Step 4: Add an array aggregator
When we assign a ticket using the Zendesk > Update a Ticket module (which we will get to later), it requires us to assign the ticket to an agent and not just a group.
So how do we decide which agent from the group gets assigned the ticket? A random selection seems fair in this case. To do this we need to aggregate the User IDs first, shuffle them, and fetch the ID that lands in the first position.
Let’s use Make’s array aggregator to first aggregate the IDs.
You can find the array aggregator in the Tools menu at the bottom of the scenario builder.
Attach it after the Zendesk > Search Users module and configure it as follows: Source module: Zendesk - Search Users Target structure type: Custom
Aggregated field: User ID
After configuring it, click OK.
Step 5: Add the “Set Variable” module
Now let’s add the Set Variable module to our scenario.
Like the array aggregator, this module is also a native Make tool, and you’ll find it it the Tools menu.
We’ll use this module to shuffle the IDs of customer support agents and use the output in the final module.
To configure it, name the variable, click in the Variable Value field, and then open the Functions for working with arrays tab. Select the shuffle() function and map the Array data item as shown in the screenshot below.
Once ready, click OK to finish configuring the module.
Step 6: Add the third and final Zendesk module
Moving on to the final step, add the Zendesk > Update a Ticket module as the last module in the scenario.
As the name states, here is where the ticket gets updated by assigning it to an agent.
The module needs to know which ticket requires updating, so simply map the Ticket ID item from the Watch Tickets module to the Ticket ID field, and then select Plain as the Comment Type.
Next, scroll down until you see the Assignee ID field. From the array output of the Set variable module, map the ID item which will always be the first position. Once done, click OK to finish configuring the module.

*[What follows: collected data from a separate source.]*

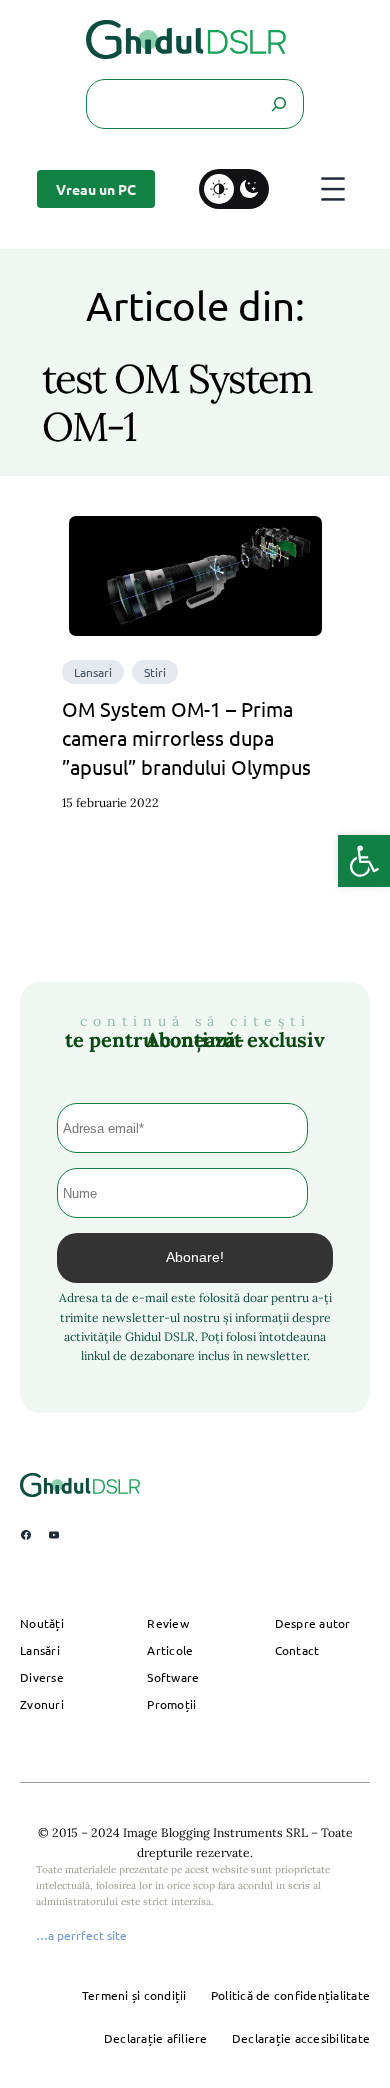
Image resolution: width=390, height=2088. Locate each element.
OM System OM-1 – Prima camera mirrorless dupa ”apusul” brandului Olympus (186, 737)
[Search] (278, 104)
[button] (364, 861)
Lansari (93, 672)
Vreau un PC (96, 189)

Your scenario is almost fully configured!
Step 7: Schedule the scenario and turn it on
How often do you want the scenario to check for new tickets?
You can schedule the scenario execution by clicking the clock icon on the trigger module.
By default, it's set to execute every 15 minutes, but you can change this depending on the volume of tickets that you deal with on a regular basis.
Now save your scenario and switch it on.
You’re good to go!
Recap: Automatic ticket classification for Zendesk is now a reality
By using Make to automate processes like ticket categorization, you’ll be able to reclaim valuable resources that up until now go down the drain of inefficiency.
Moreover, this will allow you to solve tickets faster, improving the customer experience by a significant degree.
As usual, all it takes is a Make account, and a few minutes of your time to turn ideas into reality.